+++ Page
***@hotmail.com wrote:
<snipped>
I have a textbook which explains Lewis structures. The problem with
this is that results sometimes are ambiguous (probably I missed
something in the description).
If I were to determine the ox.num. of the atoms I would come up with
the following structure (please read this in Courier typeface):

O O
|| ||
O = S - S - S - S = O
| |
O(-) O(-)

O: -2
side S have 5 bonds to O's and one bond to S. This makes +5 and 0 for
the S atoms or +6 and -1 for the S atoms. Which one is best, I cannot
decide.
I indeed would like to see your method for determining ox.num.

<snipped>
No, what I do is looking at the whole of the ion. In your reasoning
only the S changes oxidation number, but what if the C and/or the N
also do change their oxidation number at the same time?

I think the following are equivalent: In the first line the sulphur has
oxidation state 0 and goes to oxidation state +6. In the second line
the sulphur has oxidation state -2 and goes to oxidation state +6, but
at the same time the C goes from +4 to +2, which is accounted for by
taking 2 electrons on the left.

[S(0)C(+2)N(-3)] ---> S(+6) + [C(+2)N(-3)] + 6e
[S(-2)C(+4)N(-3)] + 2e ---> S(+6) + [C(+2)N(-3)] + 8e

This is what I mean by looking at the total. Although ox.nums are quite
different in the two equations, the net effect is the same. Used in
this way, it is nothing more than a bookkeeping method.
++++++
+++ Source excerpt
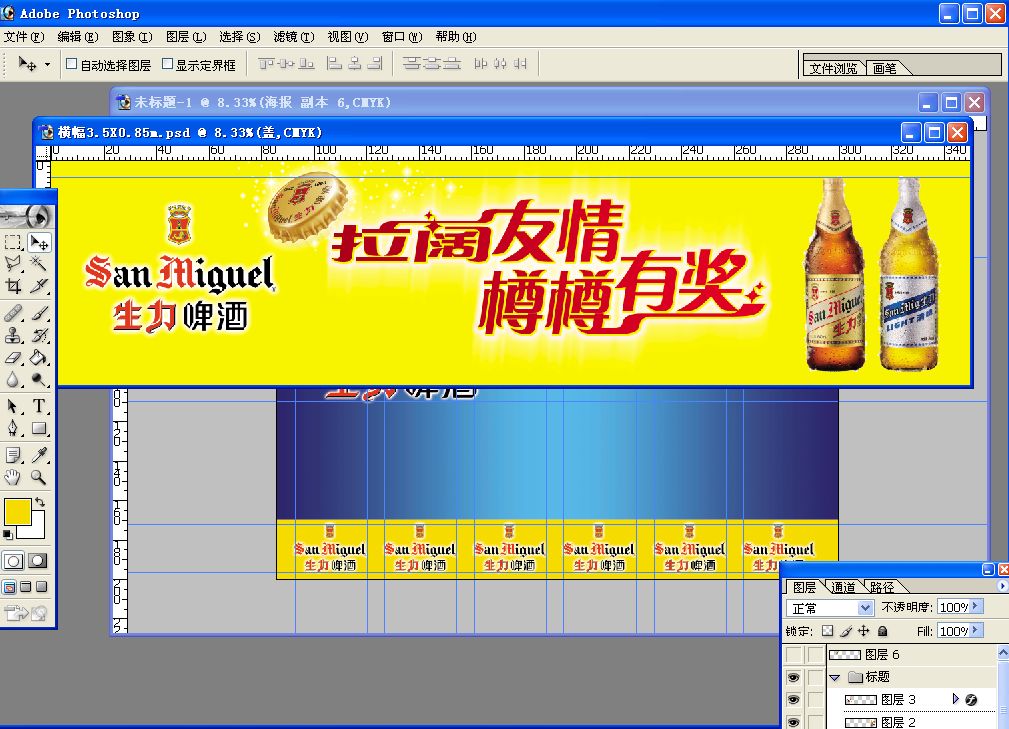Activate the Eyedropper tool
1009x729 pixels.
tap(39, 455)
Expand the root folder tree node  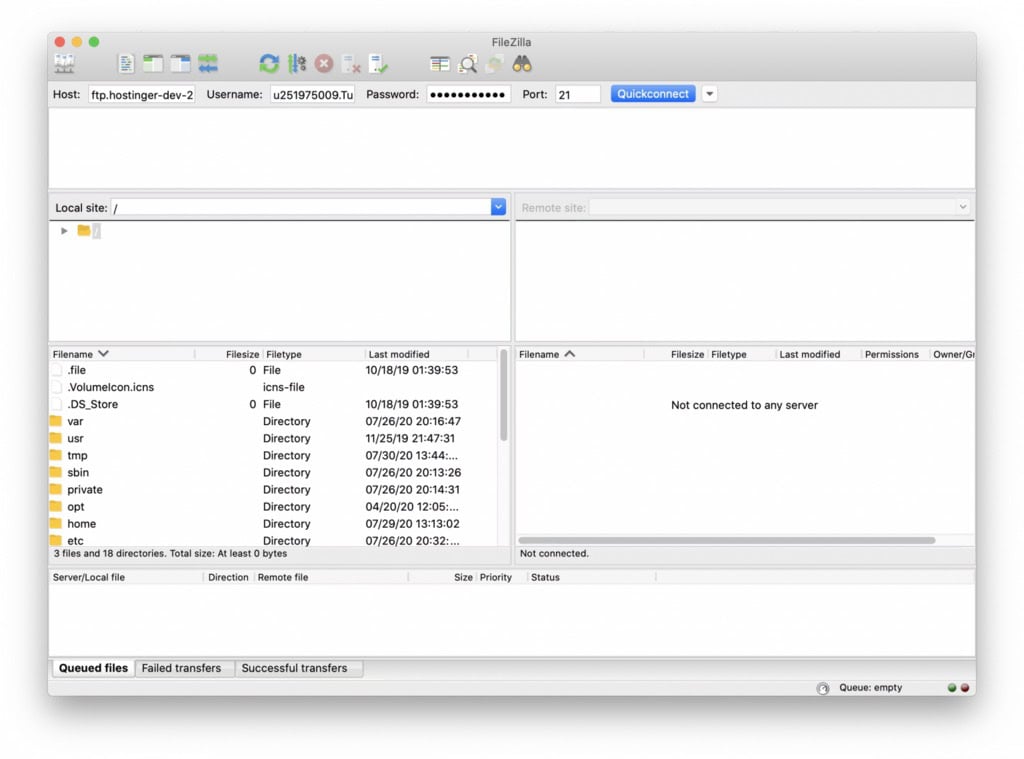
++++++
§ Work to do:
a) In the forum thread on oxidation numbers, what does the writer say the method amounts to when used this way?
b) Continue the forum thread on oxidation numbers from its last sentence.

§ Per-task answers:
a) Nothing more than a bookkeeping method.

b)
A nice other example is reduction of the dark blue CrO5 (better
CrO(O2)2) to Cr(3+) on addition of a reductor, such as sulfite. Here we
have oxidation numbers +6 for the central chromium atom, -1 for the
oxygen atoms of the two peroxo groups and -2 for the remaining oxygen
atom . Finally we end up with oxidation numbers +3 and -2.

[Cr(+6)O(-2)O(-1)O(-1)O(-1)O(-1)] + 3e + 4e --> Cr(3+) + 5[O(2-)]

Here we see a formal equation with 4 electrons taken at the left for
the four oxygens in the peroxo groups and 3 electrons taken at the left
for the central chromium atom. In one molecule there are two species
changing their oxidation state.

I hope that this explanation makes my reasoning clear to you.

I'll post a message on determination of oxidation numbers of SCN(-) and
CN(-). See what answers we get now.
simultaneous
Several years ago I wrote a computer program for this kind of problems.
Just entering the reactants at one side and entering the reaction
products at the other side. Then equations are determined for each
element, and for the total charge. This gives a homogeneous equation of
the form Ax=0, where A is a matrix, depending on the numbers in the
formula's (e.g MnO4(-) gives a 1 in A for Mn, a 4 for O and a -1 for
the charge). The vector x is the vector of unknown coefficients a, b,
c, etc. By determining the null-space of A, the system can be solved.

If the null space of A is one-dimensional, we get solutions of the form
k*v, where k can be chosen freely (this is reasonable, because chemical
equations can be scaled by some factor without changing their meaning),
and v is any element from the null-space of A.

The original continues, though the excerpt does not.